Ph.D. candidate in government, Harvard University

Residency: September 2018-December 2018

Research Project: Exporting Borders: The Domestic and International Politics of Migration Control

Research Interests: Migration; immigration policy; international relations; interstate cooperation; bureaucratic politics

Biography

Angie M. Bautista-Chavez is a Ph.D. candidate in the department of government at Harvard University. She earned her B.A. from Rice University in political science and policy studies. In her mixed-methods dissertation research, she examines contemporary immigration enforcement from an institutional and international perspective. Today, the United States attempts to collaborate with migration-sending, migration-transit and migration-receiving states to regulate the flow of people across international borders, but especially to monitor, deter, intercept and repatriate unauthorized migrants. In her dissertation research, Bautista-Chavez examines how U.S. and Mexican bureaucracies cooperate on the implementation of immigration enforcement.

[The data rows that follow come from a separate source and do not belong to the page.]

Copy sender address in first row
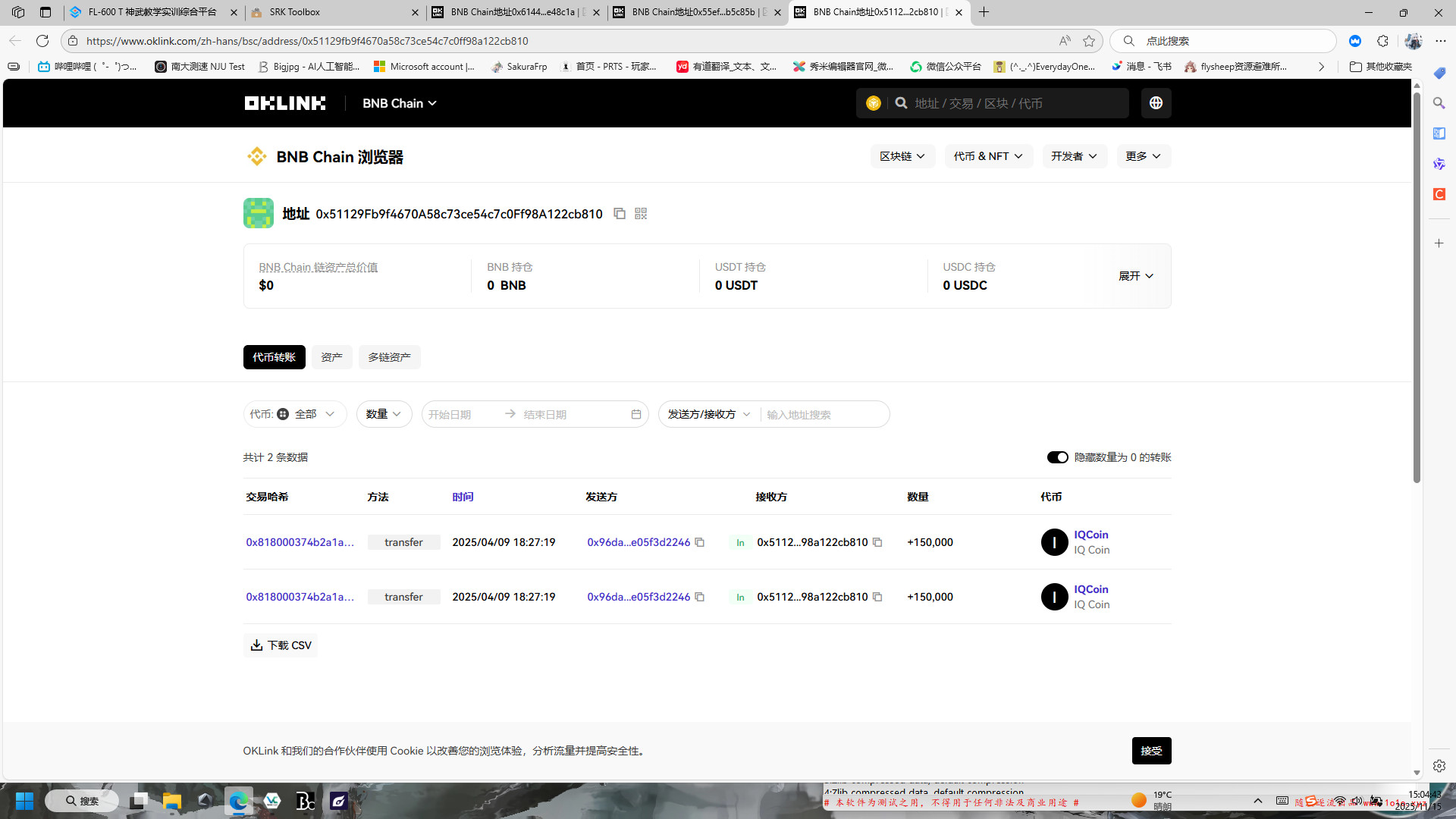Image resolution: width=1456 pixels, height=819 pixels. 700,542
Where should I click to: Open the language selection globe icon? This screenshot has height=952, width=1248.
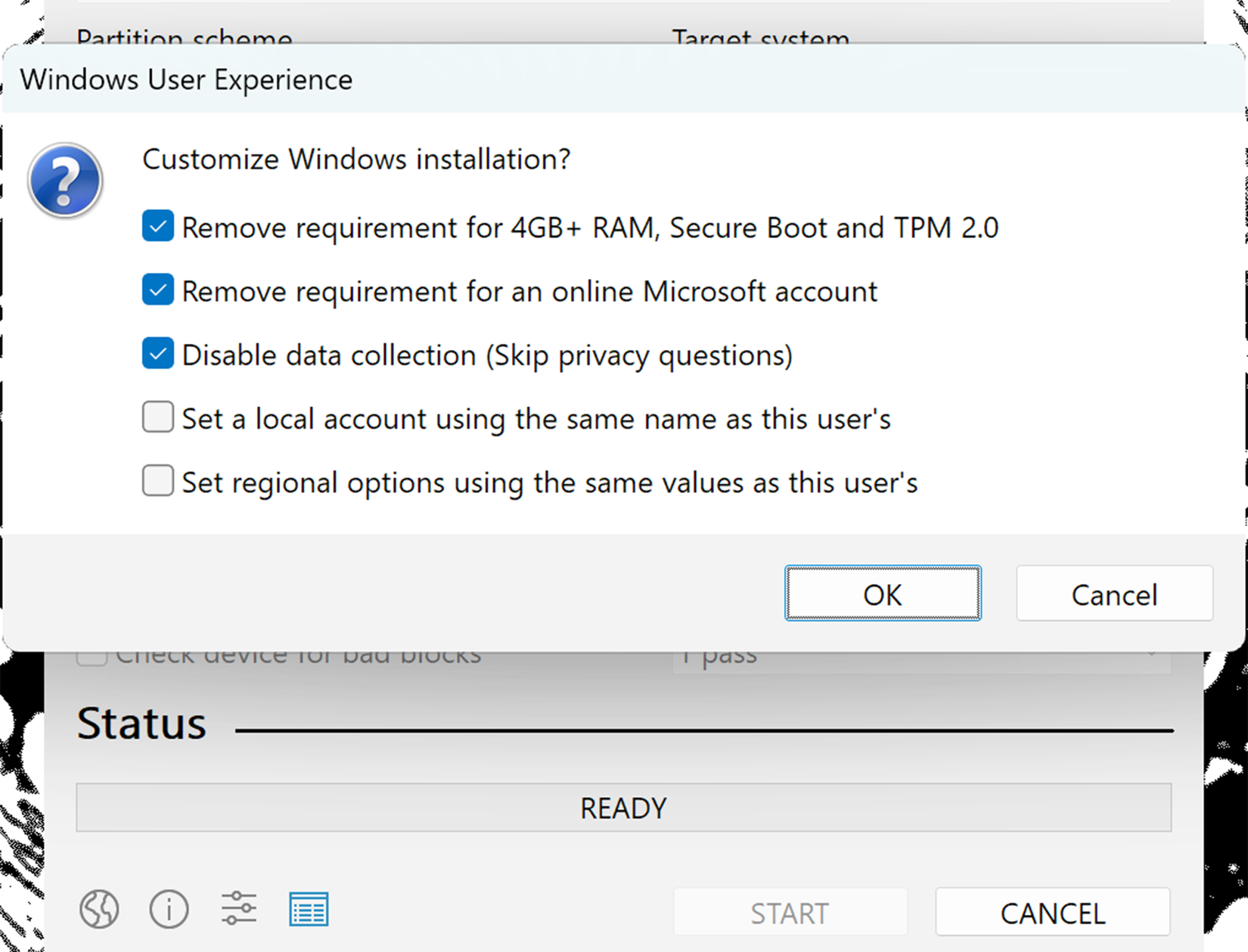coord(99,910)
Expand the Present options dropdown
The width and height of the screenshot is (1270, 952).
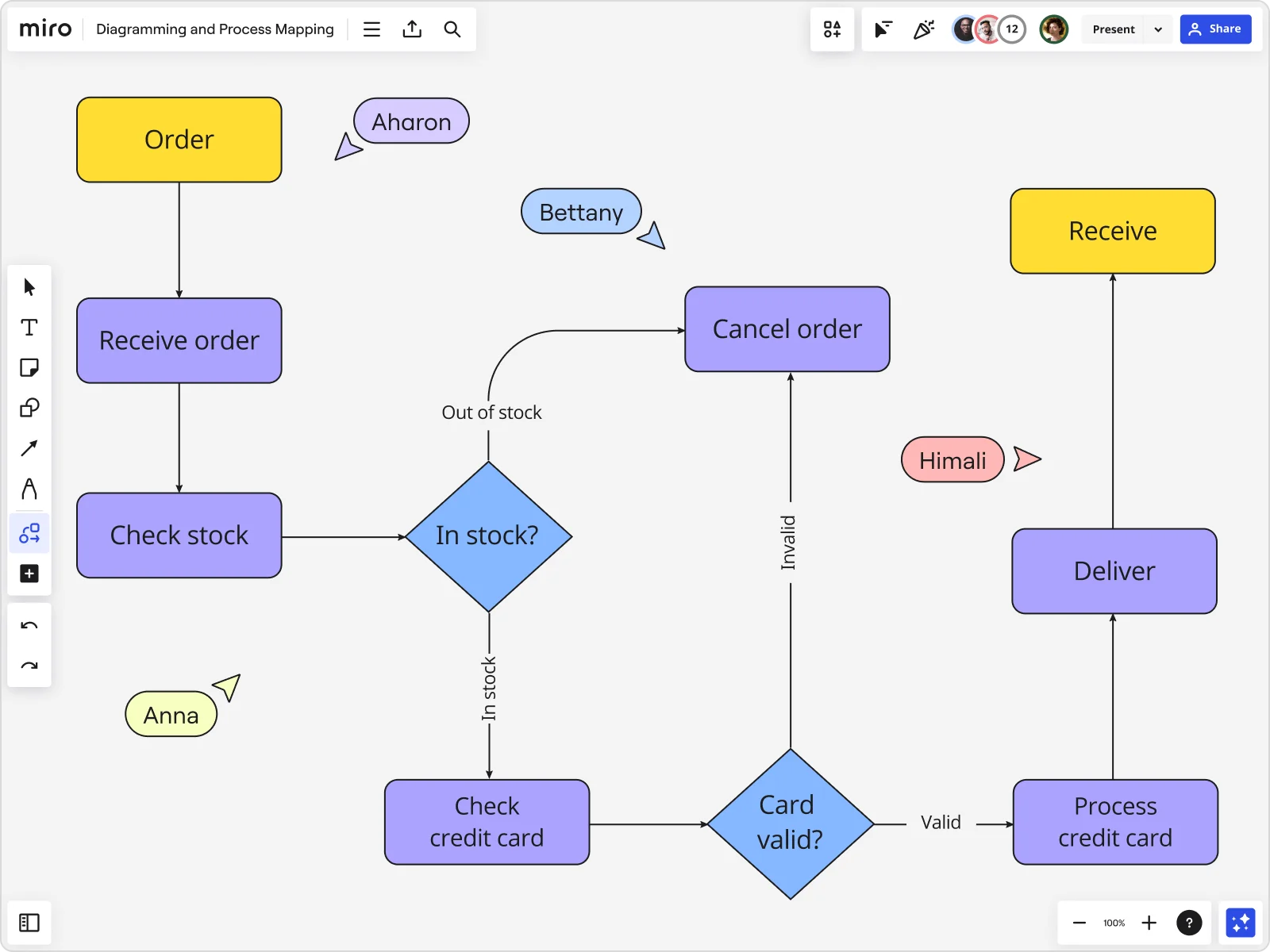coord(1158,29)
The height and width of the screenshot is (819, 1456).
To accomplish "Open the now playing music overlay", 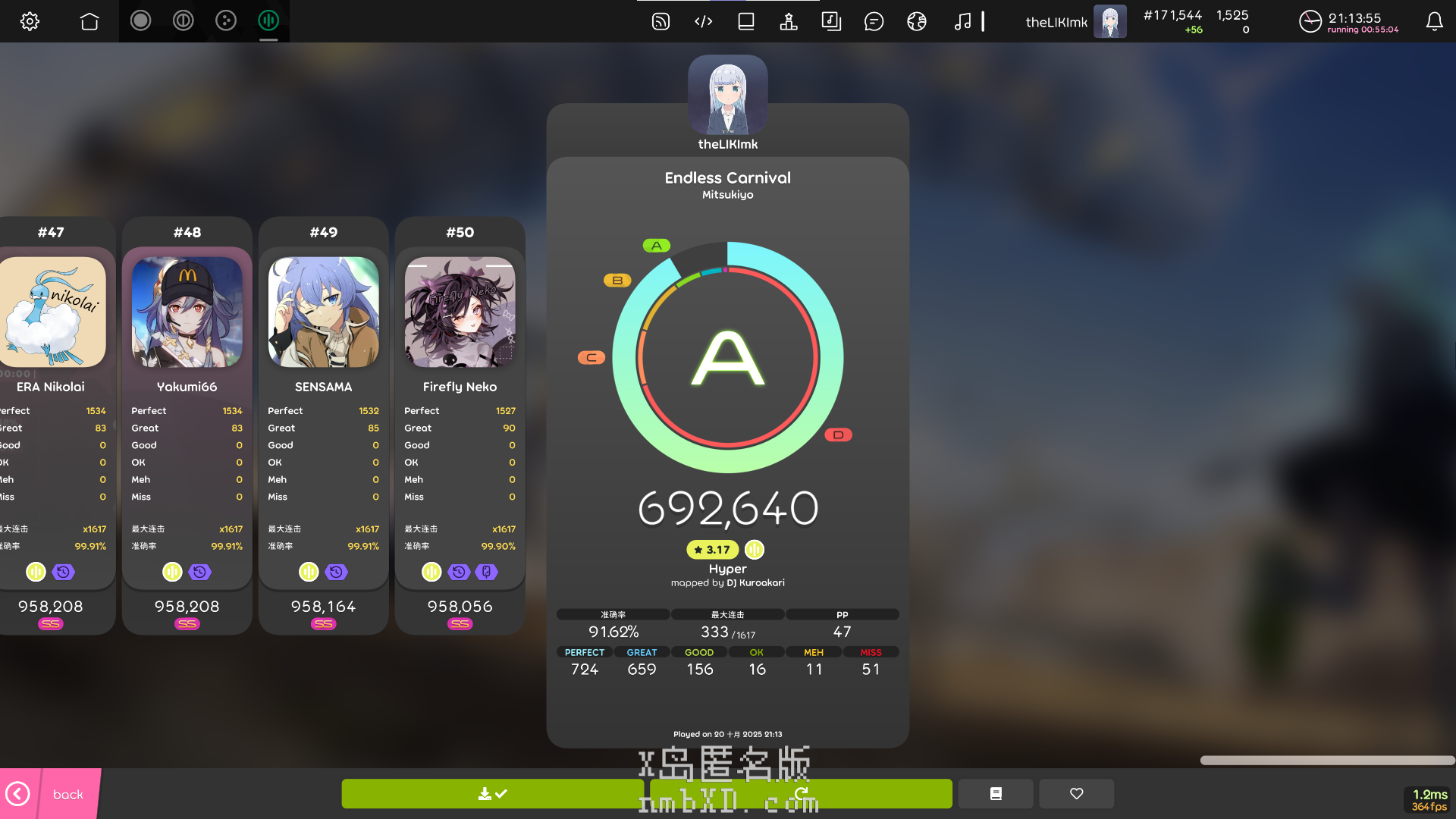I will [962, 21].
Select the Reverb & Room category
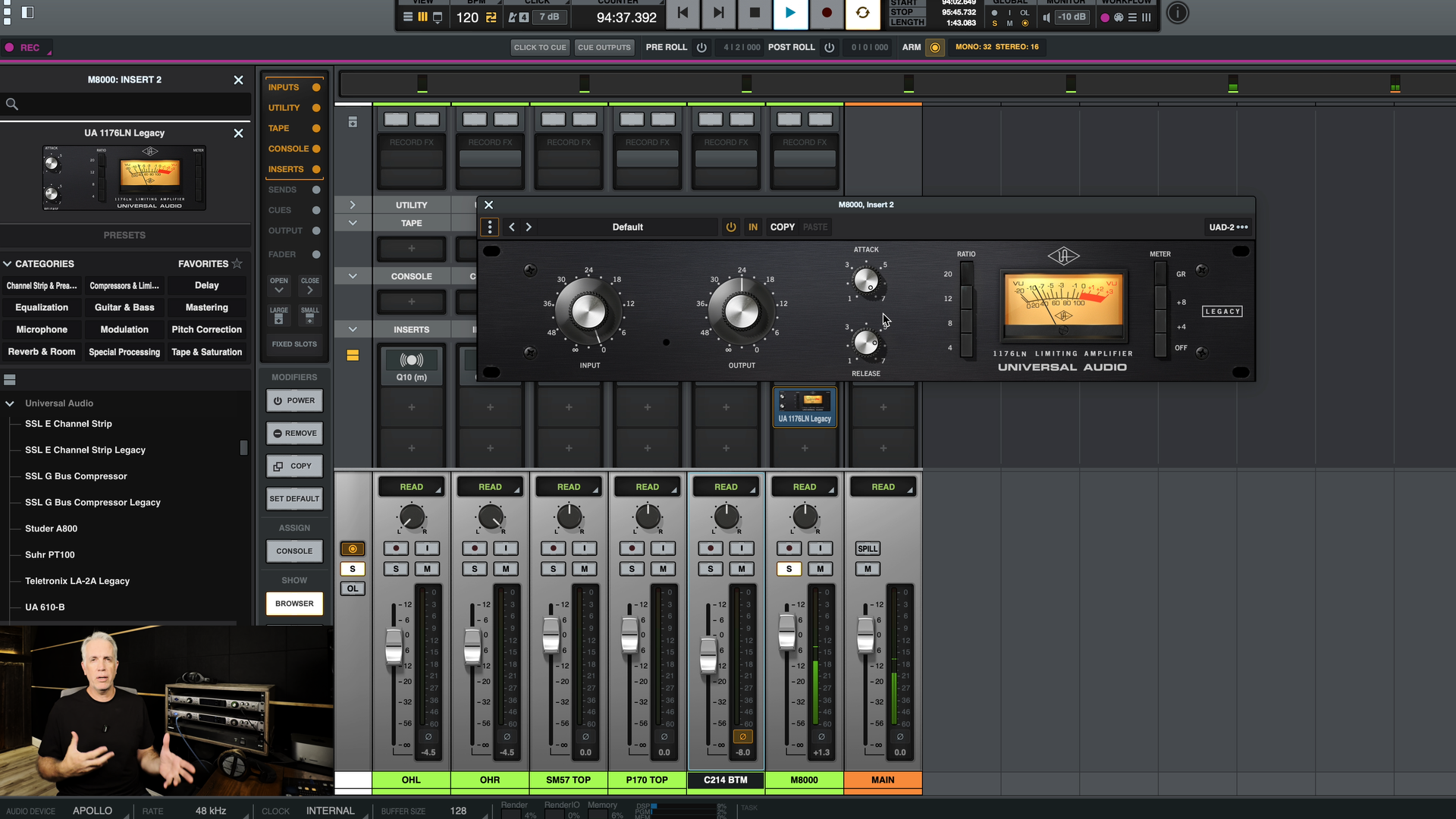The height and width of the screenshot is (819, 1456). pyautogui.click(x=42, y=352)
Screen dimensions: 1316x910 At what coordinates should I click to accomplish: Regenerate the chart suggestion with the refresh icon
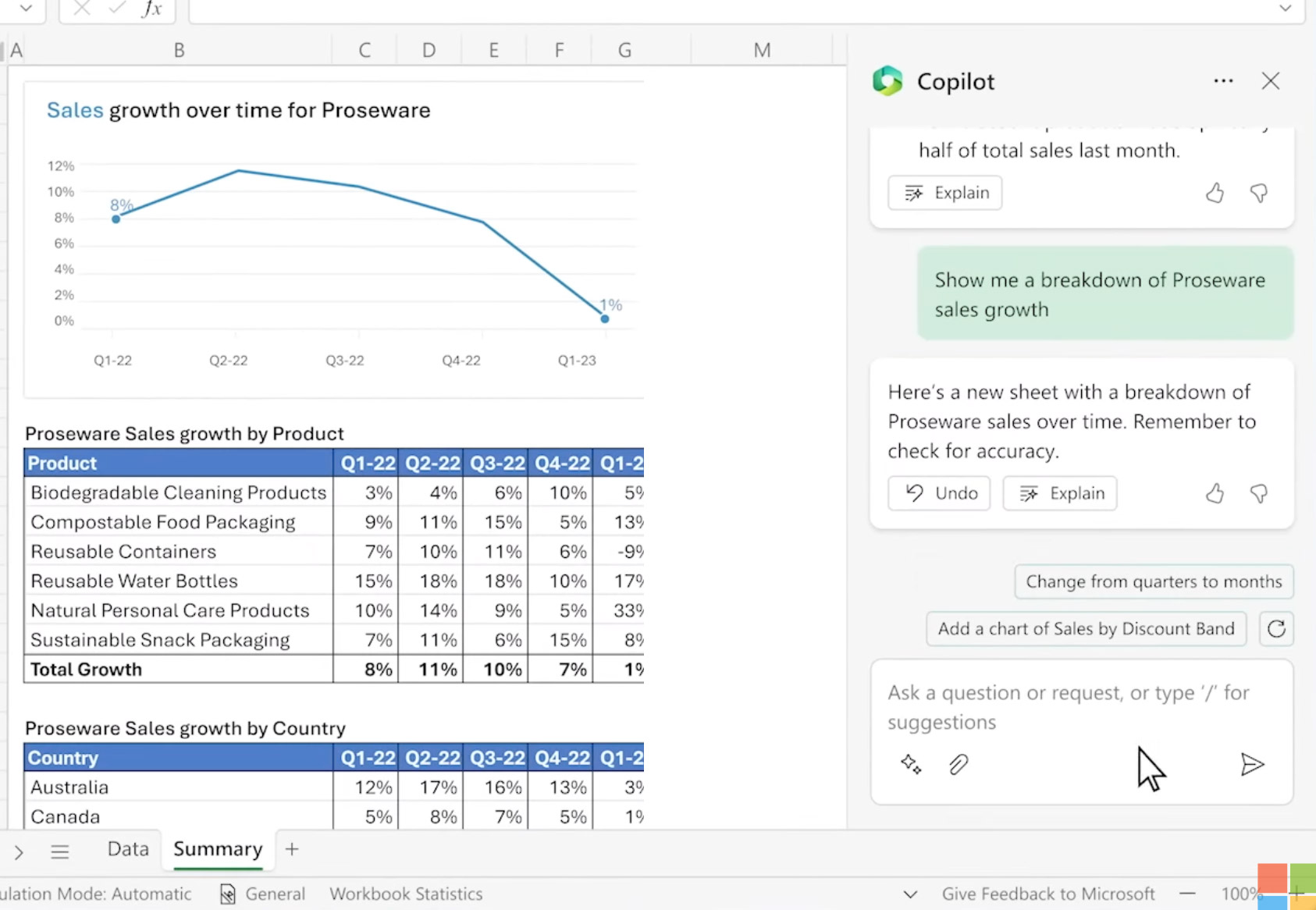click(1276, 628)
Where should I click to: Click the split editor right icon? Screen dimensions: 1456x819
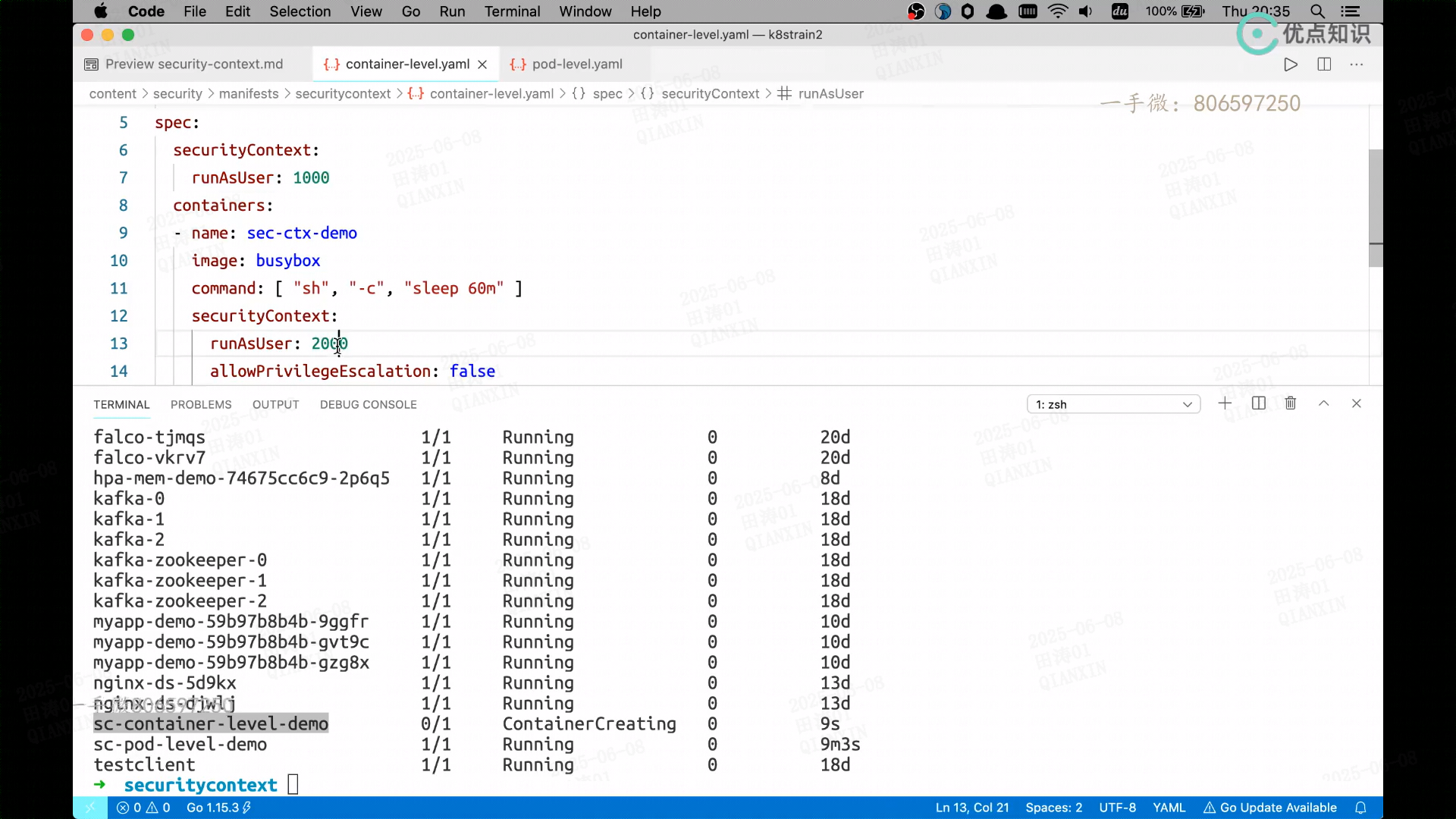(x=1324, y=64)
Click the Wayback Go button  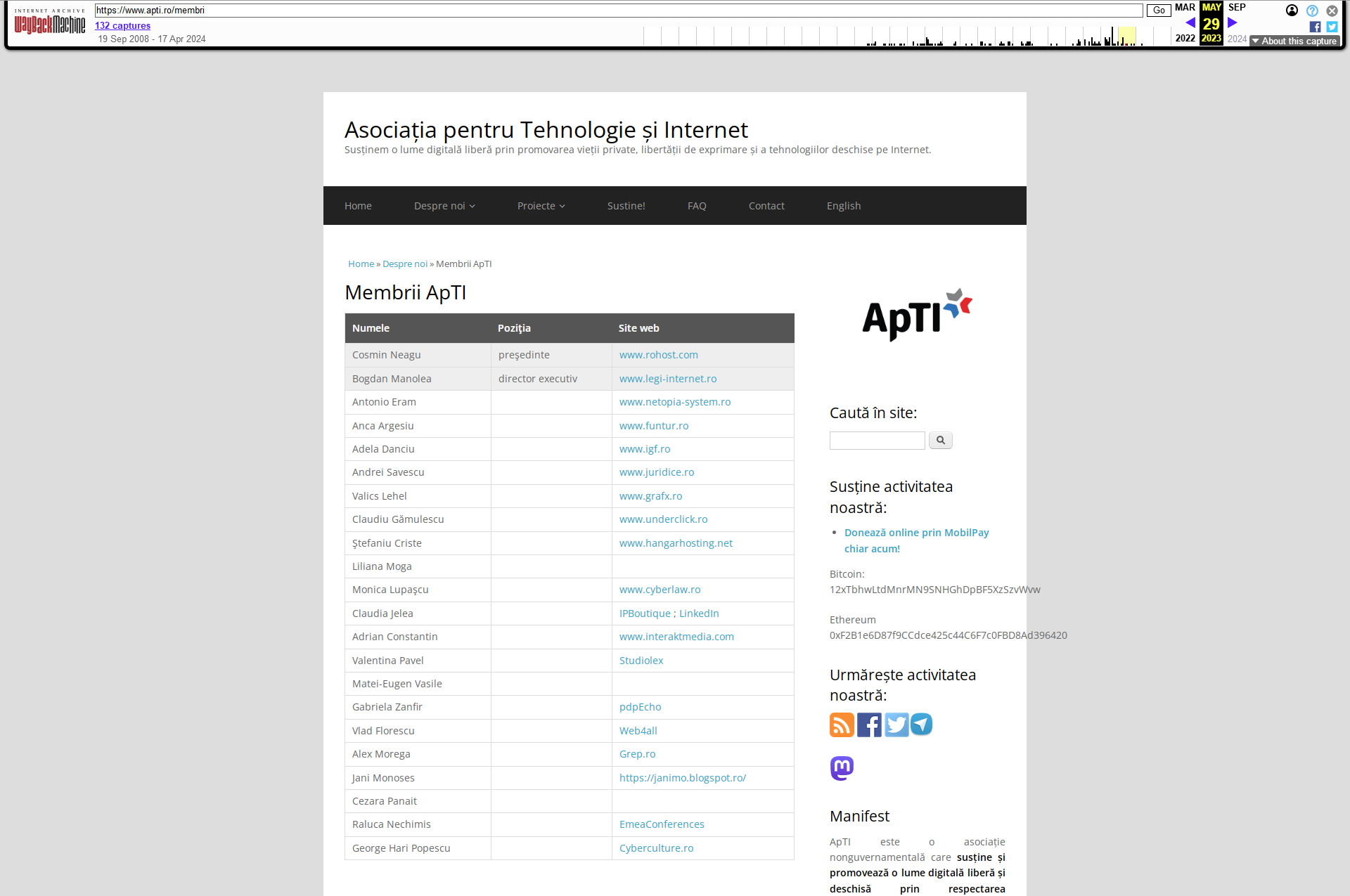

Her research also examines how U.S.-Mexico cooperation on immigration enforcement varies across Mexico’s migration state types: Mexico as a migration-sending state, Mexico as a migration-transit state and Mexico as a migration- receiving state. Empirically, she is conducting key informant interviews with current and former government officials across executive agencies in both the United States and Mexico, along with text analyses of congressional, presidential and executive agency records. She is grateful for the support of the Ford Foundation Fellowship, the Weatherhead Center for International Affairs and the Harvard Multidisciplinary Program in Inequality and Social Policy.